People do not always make the distinction between osteophytes and enthesophytes; Enthesophytes may sometimes be called osteophytes.
Below are a few differentiating points about the two types of bone spurs.
Osteophytes can develop for a number of reasons, including chronic stress, friction, or pressure. Mini-traumas prompt the body to build more bone in an effort to repair itself.

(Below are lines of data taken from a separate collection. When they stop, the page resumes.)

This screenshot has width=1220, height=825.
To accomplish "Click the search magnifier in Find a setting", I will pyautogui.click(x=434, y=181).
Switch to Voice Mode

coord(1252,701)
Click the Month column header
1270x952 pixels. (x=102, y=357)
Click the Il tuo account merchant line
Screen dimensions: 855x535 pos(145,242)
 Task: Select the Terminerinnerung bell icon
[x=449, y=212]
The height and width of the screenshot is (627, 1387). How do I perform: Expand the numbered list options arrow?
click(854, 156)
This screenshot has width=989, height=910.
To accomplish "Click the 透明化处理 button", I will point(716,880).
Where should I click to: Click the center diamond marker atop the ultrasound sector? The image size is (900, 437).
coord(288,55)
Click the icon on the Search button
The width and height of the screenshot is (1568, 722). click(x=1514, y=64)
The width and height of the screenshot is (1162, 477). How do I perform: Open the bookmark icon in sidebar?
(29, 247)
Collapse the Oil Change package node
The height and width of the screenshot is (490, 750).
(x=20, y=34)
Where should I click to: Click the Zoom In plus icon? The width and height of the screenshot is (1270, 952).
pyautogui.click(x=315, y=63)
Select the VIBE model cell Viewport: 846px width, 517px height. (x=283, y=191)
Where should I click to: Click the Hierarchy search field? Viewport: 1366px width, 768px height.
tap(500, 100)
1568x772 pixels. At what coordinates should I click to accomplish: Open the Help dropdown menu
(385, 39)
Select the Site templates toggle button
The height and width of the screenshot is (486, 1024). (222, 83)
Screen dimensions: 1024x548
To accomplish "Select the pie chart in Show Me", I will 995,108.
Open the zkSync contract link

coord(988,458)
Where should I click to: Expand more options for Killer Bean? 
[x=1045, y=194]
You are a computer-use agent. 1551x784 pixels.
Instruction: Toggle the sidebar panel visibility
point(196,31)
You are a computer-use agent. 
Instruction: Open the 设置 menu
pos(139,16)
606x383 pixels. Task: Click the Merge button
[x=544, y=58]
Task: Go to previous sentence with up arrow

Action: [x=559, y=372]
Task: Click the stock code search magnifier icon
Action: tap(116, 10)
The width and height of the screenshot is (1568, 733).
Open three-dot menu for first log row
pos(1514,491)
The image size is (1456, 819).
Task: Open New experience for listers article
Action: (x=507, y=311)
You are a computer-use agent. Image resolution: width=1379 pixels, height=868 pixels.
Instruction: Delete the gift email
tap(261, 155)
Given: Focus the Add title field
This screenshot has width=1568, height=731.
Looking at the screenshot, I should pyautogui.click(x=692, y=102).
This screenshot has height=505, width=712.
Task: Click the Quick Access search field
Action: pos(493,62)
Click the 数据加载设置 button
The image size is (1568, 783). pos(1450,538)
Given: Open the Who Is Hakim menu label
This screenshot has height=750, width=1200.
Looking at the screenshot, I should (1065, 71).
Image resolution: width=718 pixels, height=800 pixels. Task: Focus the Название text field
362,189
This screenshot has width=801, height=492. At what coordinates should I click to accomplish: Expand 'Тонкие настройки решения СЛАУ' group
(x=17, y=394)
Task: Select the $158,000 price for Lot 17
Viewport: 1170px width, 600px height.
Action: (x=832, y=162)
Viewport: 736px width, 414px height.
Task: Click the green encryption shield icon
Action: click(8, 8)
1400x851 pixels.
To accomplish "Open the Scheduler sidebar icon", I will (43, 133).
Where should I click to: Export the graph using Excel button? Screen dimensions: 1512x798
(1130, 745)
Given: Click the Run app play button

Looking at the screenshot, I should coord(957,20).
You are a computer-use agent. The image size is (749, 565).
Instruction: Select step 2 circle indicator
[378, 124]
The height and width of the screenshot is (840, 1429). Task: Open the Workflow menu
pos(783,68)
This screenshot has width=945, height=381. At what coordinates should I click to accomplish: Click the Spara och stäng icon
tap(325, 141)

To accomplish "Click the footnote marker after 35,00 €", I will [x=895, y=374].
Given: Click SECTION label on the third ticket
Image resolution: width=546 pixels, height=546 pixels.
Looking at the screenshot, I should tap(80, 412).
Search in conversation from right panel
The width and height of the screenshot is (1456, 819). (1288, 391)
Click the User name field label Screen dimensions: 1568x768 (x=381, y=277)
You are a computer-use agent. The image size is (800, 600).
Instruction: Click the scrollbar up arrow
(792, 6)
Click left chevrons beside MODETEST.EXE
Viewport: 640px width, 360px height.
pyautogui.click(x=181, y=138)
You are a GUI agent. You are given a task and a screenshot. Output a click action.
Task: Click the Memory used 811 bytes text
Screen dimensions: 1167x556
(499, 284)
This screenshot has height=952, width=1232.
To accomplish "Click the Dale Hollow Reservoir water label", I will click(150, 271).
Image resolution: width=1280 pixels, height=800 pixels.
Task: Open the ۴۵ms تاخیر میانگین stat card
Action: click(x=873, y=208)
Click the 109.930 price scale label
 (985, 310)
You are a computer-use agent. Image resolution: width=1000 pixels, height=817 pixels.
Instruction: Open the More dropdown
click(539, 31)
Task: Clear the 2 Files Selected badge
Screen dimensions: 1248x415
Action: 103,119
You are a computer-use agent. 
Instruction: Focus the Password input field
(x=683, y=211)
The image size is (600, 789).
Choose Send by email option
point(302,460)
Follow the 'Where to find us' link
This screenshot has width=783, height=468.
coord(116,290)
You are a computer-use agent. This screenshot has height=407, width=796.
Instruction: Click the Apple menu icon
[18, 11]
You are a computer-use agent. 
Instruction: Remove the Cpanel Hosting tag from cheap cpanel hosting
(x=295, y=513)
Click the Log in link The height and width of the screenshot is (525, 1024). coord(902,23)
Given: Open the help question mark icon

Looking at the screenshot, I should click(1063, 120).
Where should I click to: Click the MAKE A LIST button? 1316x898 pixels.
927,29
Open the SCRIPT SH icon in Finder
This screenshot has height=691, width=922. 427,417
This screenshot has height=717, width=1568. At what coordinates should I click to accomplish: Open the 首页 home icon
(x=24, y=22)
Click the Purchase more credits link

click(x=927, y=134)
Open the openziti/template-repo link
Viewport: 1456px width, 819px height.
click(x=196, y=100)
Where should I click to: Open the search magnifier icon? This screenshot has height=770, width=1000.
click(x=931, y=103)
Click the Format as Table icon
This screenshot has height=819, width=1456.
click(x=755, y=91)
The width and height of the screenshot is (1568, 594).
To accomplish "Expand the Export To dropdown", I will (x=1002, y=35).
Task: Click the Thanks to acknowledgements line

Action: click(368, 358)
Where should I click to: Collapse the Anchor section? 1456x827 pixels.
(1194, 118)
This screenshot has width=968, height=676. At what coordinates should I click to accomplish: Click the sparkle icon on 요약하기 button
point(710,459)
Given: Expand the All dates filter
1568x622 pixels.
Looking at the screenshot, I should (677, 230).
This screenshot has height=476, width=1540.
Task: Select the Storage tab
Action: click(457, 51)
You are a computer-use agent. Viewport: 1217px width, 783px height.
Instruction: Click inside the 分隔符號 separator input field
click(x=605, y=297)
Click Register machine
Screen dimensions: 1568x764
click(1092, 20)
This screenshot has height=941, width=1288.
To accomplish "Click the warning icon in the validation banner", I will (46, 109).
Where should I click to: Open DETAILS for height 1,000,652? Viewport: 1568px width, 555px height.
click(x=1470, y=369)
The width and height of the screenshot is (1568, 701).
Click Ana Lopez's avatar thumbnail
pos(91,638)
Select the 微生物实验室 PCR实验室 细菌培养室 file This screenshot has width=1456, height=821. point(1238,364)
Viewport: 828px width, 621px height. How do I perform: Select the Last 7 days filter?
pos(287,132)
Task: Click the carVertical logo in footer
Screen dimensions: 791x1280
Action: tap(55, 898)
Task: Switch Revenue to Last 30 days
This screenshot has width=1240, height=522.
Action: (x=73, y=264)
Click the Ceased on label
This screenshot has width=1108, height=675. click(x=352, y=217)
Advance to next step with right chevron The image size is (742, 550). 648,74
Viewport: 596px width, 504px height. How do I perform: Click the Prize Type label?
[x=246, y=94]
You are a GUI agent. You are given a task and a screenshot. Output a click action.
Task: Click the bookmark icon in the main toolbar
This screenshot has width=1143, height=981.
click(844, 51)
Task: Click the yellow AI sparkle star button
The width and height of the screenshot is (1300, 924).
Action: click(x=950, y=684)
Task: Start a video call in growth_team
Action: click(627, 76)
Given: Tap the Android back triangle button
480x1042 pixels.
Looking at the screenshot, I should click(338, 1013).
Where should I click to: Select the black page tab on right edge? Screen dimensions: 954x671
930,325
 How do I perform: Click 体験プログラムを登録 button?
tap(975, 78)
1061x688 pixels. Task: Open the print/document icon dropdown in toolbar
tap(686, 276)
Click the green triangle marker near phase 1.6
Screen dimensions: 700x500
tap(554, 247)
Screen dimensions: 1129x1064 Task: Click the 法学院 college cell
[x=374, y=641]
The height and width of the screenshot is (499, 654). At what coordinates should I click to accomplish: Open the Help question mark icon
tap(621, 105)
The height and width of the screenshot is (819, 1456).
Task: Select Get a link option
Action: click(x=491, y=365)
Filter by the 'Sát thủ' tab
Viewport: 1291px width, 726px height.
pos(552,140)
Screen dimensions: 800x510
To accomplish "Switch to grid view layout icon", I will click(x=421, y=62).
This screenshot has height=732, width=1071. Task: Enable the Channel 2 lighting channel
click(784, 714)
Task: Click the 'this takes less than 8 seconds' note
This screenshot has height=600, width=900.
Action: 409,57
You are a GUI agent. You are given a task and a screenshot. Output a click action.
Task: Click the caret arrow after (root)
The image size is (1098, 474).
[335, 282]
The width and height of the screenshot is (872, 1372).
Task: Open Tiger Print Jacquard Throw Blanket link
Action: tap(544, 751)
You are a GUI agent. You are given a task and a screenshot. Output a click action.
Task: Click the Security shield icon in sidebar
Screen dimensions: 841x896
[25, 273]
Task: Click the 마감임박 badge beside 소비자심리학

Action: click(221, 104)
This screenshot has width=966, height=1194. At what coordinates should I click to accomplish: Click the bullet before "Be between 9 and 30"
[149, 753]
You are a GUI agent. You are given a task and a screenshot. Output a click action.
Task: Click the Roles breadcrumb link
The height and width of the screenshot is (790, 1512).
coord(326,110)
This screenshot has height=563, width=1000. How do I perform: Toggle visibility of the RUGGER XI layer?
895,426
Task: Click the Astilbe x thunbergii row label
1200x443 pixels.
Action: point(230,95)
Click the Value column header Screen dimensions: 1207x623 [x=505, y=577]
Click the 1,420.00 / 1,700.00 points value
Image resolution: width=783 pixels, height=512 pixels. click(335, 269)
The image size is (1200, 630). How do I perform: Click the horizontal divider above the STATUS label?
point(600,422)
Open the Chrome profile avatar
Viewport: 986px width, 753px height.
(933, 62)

- Osteophytes can be found throughout the body, including the spine, neck, shoulder, knee, heel, fingers, back, or hip. Osteophytes are usually asymptomatic, so person can have a bone spur(s) for years and not know it.
- Symptoms depend on the location of the spur. A bone spur on the knee may elicit pain when the knee is bent; whereas a spur on the spinal cord may affect nerves, producing numbness in extremities.
- If the osteophyte causes pain, nonsurgical treatment is typically recommended first. Treatment can include:
- Anti-inflammatory medications
- Physical therapy
- Corticosteroid injection
- Developing an osteophyte is a typical sign of osteoarthritis. In fact, osteoarthritis is the leading cause of osteophytes.2
The incidence of developing an osteophyte increases with age, and becomes common among people over 60 years old.2
These bone spurs form where soft tissues—tendons, fascia, ligaments, or articular capsules—inserts into bones.
- Enthesophytes can occur throughout the body, from the spine to the upper and lower extremities. In otherwise healthy patients, they are common in the heel.
- Symptoms can include pain and swelling in the joint, or redness.
- The development of enthesophytes is often associated with:
- Local trauma
- High levels of physical activity
Occasionally, enthesophytes are a symptom of a systemic condition, such as seronegative spondyloarthritides; an endocrine disorder, such as diabetes mellitus; and calcium pyrophosphate deposition disease.